DATA FOR THIS EXERCISE:
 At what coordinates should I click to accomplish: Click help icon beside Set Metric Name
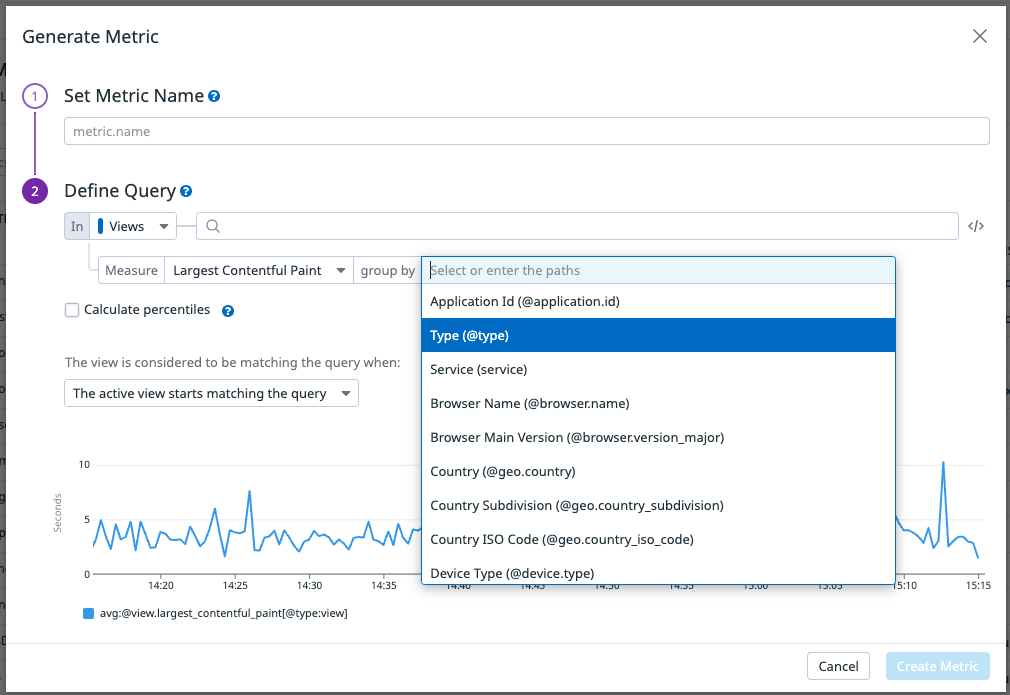coord(214,97)
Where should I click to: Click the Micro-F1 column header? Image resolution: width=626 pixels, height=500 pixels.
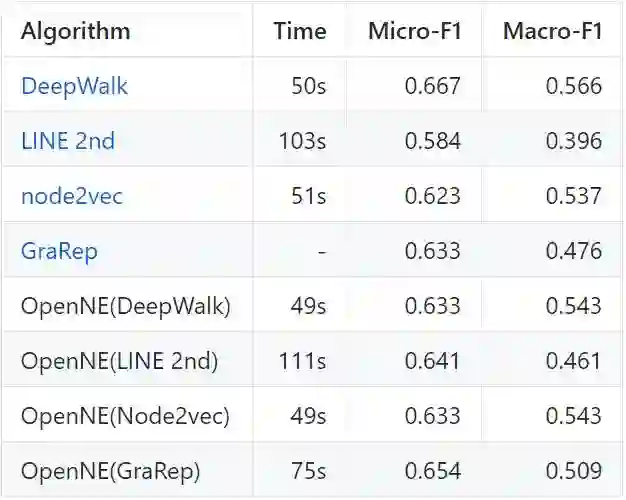(414, 31)

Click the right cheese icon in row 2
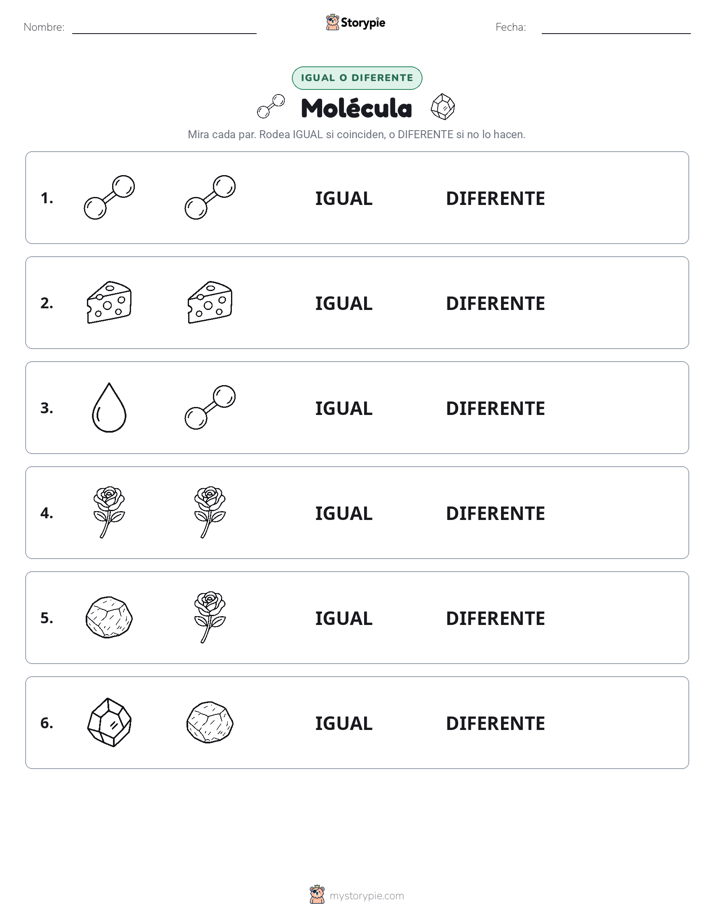point(210,302)
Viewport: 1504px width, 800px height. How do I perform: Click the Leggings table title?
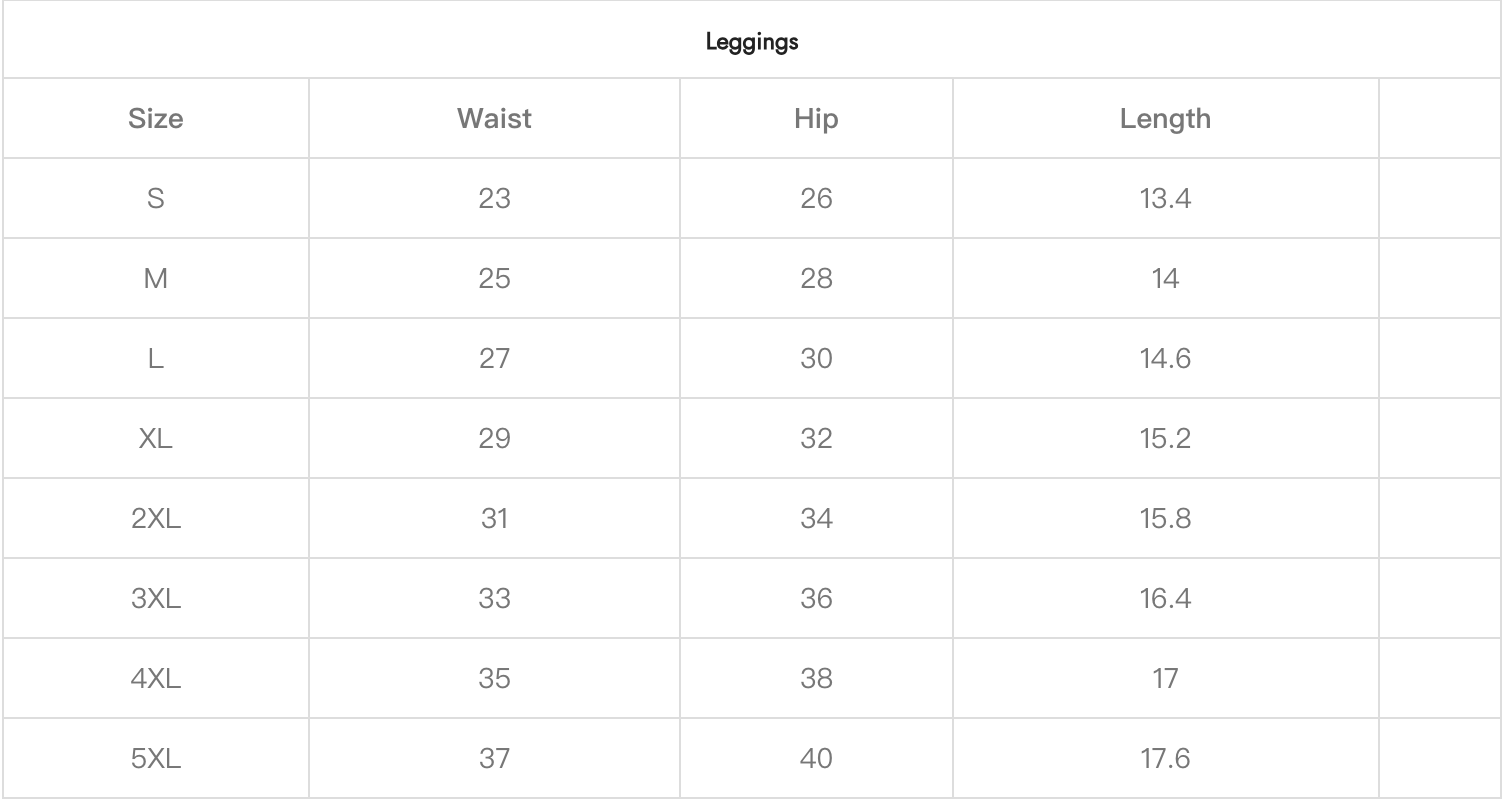coord(752,43)
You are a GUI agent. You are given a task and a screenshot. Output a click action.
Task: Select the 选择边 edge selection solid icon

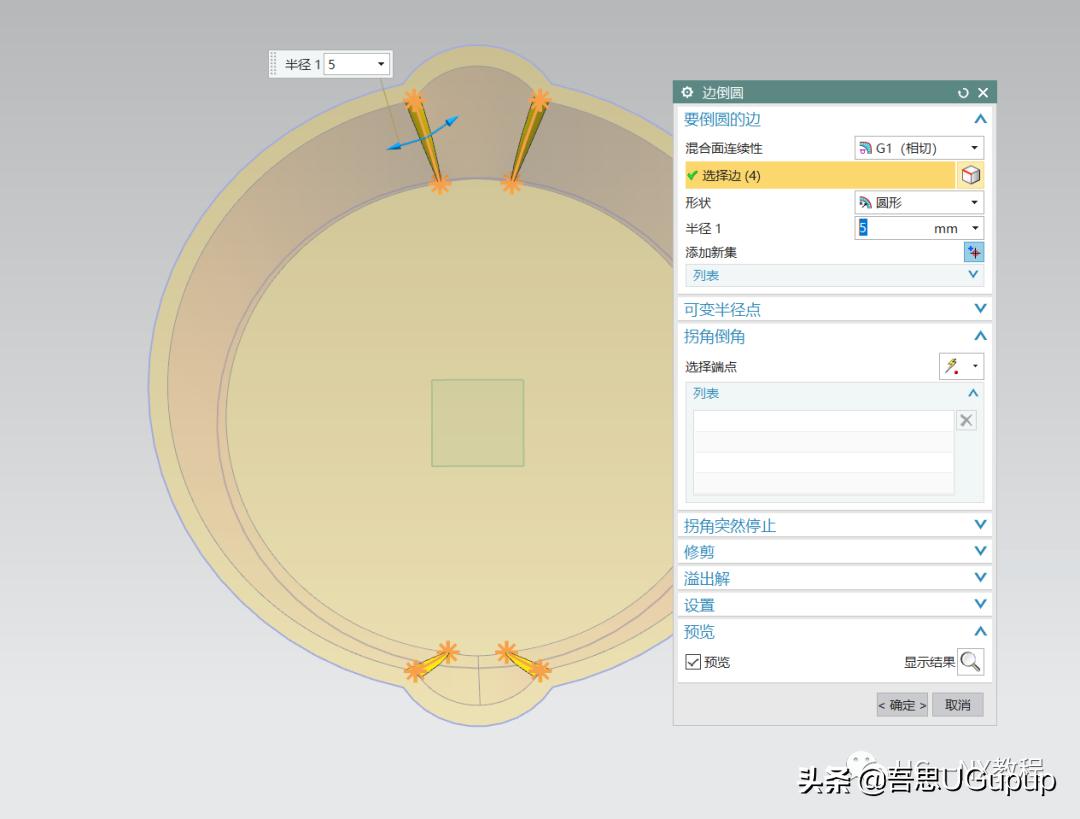click(x=969, y=174)
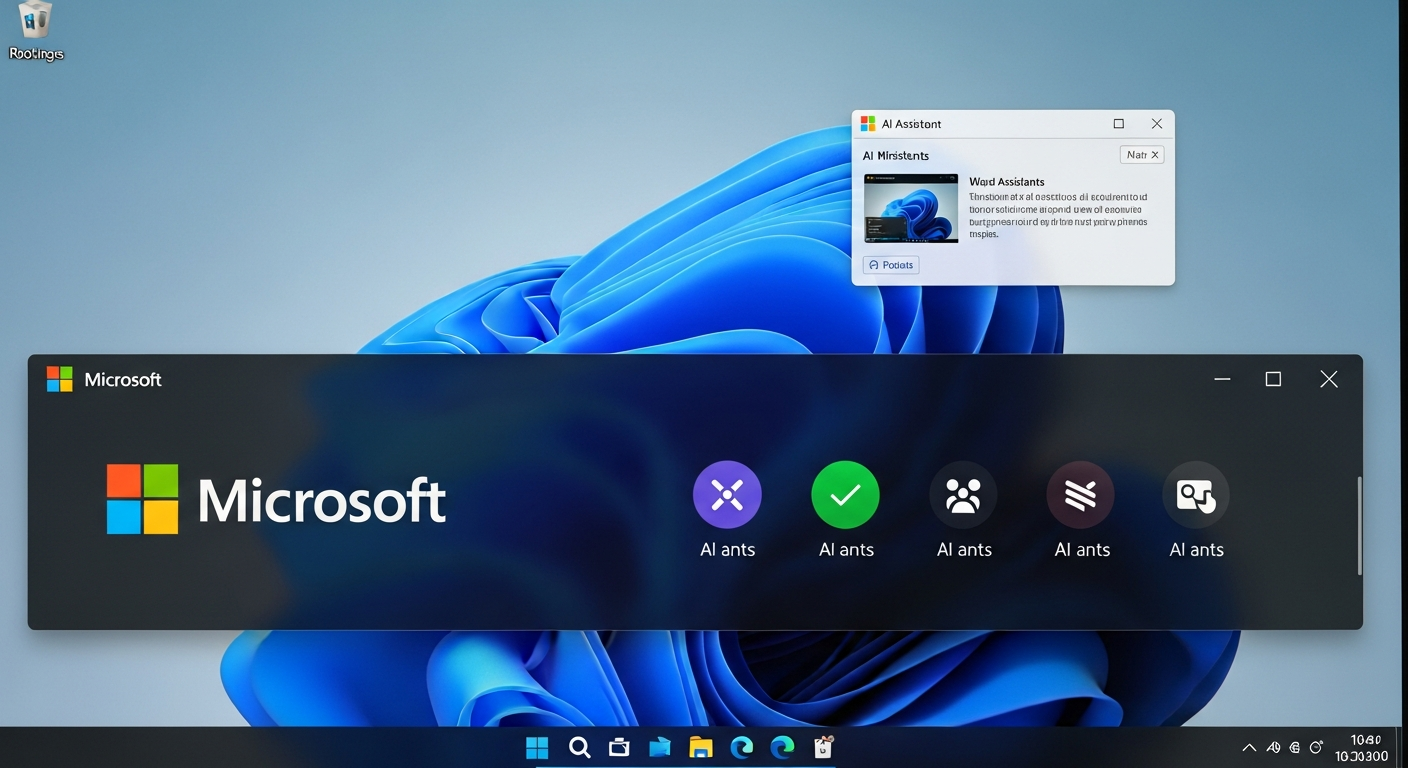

EXERCISE: Ignore the images and quote every line of the listing exactly.

REPLY:
 At what coordinates should I click to accomplish: Click help icon beside Set Metric Name
coord(214,97)
Where should I click to: Click the Micro-F1 column header? Image resolution: width=626 pixels, height=500 pixels.
(414, 31)

Click the right cheese icon in row 2
point(210,302)
Viewport: 1504px width, 800px height. How do I perform: Click the Leggings table title?
coord(752,43)
You are a GUI agent. You are given a task and a screenshot. Output a click action.
Task: Select the 选择边 edge selection solid icon

click(x=969, y=174)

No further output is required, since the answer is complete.